Do 21.1.99 // 0 Uhr // Saal
Gedächtnis der Welt

Antonia S. Byatt im Gespräch mit Bernhard Schlink

„Ich hätte gern im 19. Jahrhundert gelebt – als Mann!“, sagt Antonia S. Byatt, die 1936 in Yorkshire als Tochter eines Richters geborene Schriftstellerin, Literaturkritikerin und Dozentin für englische Literatur. Mit ihrem mit dem Booker-Preis ausgezeichneten Roman „Besessen“, (1993) setzte sie Maßstäbe für intelligente und unterhaltende Literatur. Ihr Wechselspiel um viktorianische Dichter begeisterte ebenso wie ihre spiritistische „Geisterbeschwörung“ (1995), eine Art Rückkehr in den Club der toten Dichter, oder „Morpho Eugenia“ (1994), eine literarische Expedition in naturwissenschaftliche Forschungen des 19. Jahrhunderts.
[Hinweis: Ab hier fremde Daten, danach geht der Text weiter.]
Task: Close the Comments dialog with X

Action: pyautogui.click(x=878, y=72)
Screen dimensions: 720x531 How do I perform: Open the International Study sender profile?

Antonia S. Byatt wird aus ihrer Erzählung „Zucker“ (1995) lesen und im Gespräch mit Bernhard Schlink von ihrem unbekümmerten Zugang zu vergangenen Zeiten erzählen. Bernhard Schlink wurde vor allem mit seinem großen Erfolg „Der Vorleser“ (1995) über deutsche Grenzen hinaus bekannt.